◆ TASK STATEMENT
The answer must reproduce exactly the lines from the one with "At what coordinates" through the end of the material, and it must contain no pictures.

**** RECORD SET

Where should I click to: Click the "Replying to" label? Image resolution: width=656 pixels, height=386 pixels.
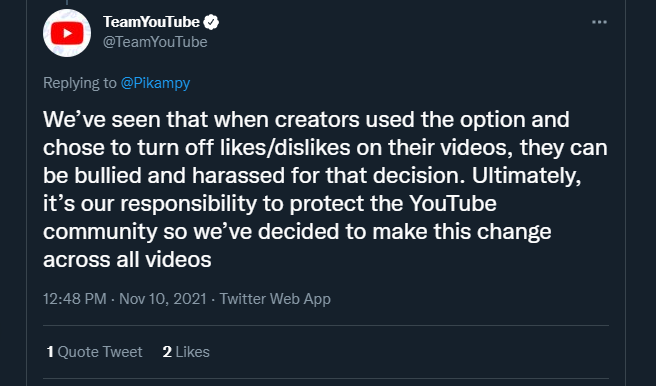(79, 83)
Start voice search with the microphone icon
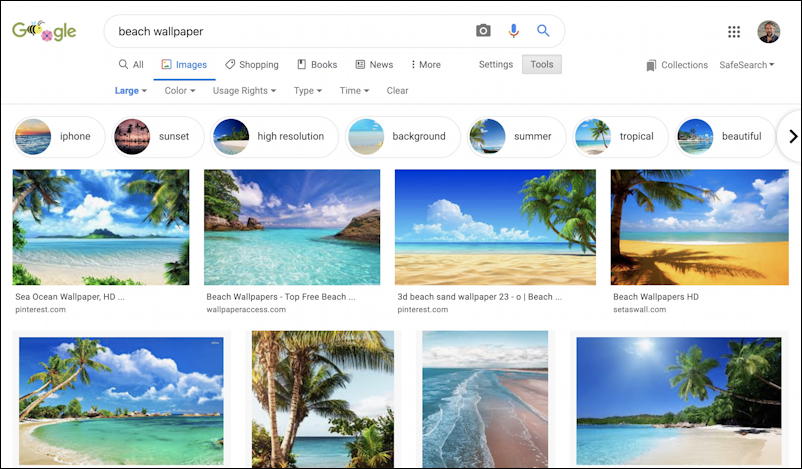Image resolution: width=802 pixels, height=469 pixels. pos(514,31)
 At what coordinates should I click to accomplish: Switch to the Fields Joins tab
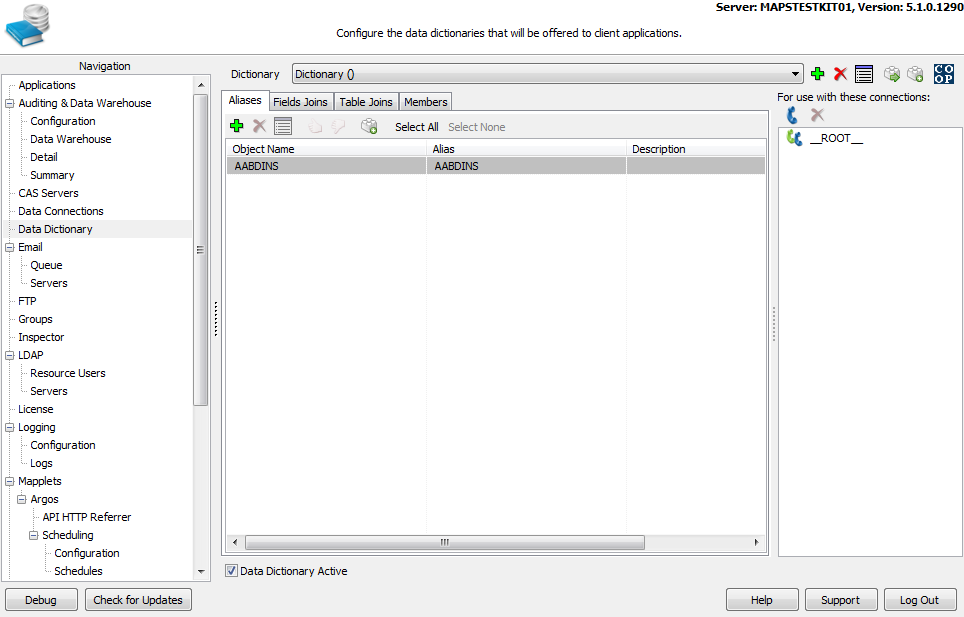tap(300, 102)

********

◆ OUTPUT OF THE EXERCISE
 At what coordinates should I click to accomplish: Switch to the Fields Joins tab
tap(300, 102)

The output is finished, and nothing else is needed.